### AIM
Please rewrite everything from the line containing "You are a GUI" down to the line containing "coord(438,131)", replacing "screenshot" with "screen capture" and leaving all else unchanged; omit the pictures from your answer.

### GIVEN ENTRIES
---------------
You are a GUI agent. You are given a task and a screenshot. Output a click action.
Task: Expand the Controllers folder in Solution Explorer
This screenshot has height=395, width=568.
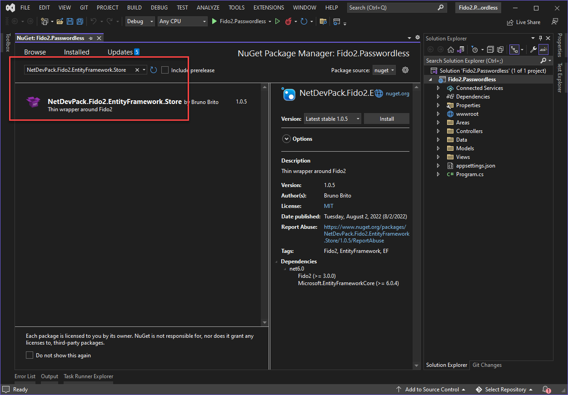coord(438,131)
---------------
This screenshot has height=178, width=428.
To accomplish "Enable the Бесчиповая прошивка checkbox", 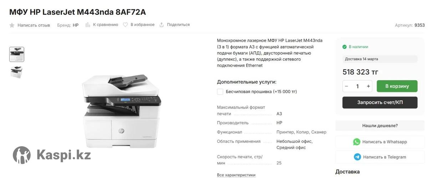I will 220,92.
---------------
### RESPONSE
You are a GUI agent. You are given a task and a screen capture. Output a click action.
Task: Expand the Controllers folder in Solution Explorer
This screen capture has height=395, width=568.
coord(438,131)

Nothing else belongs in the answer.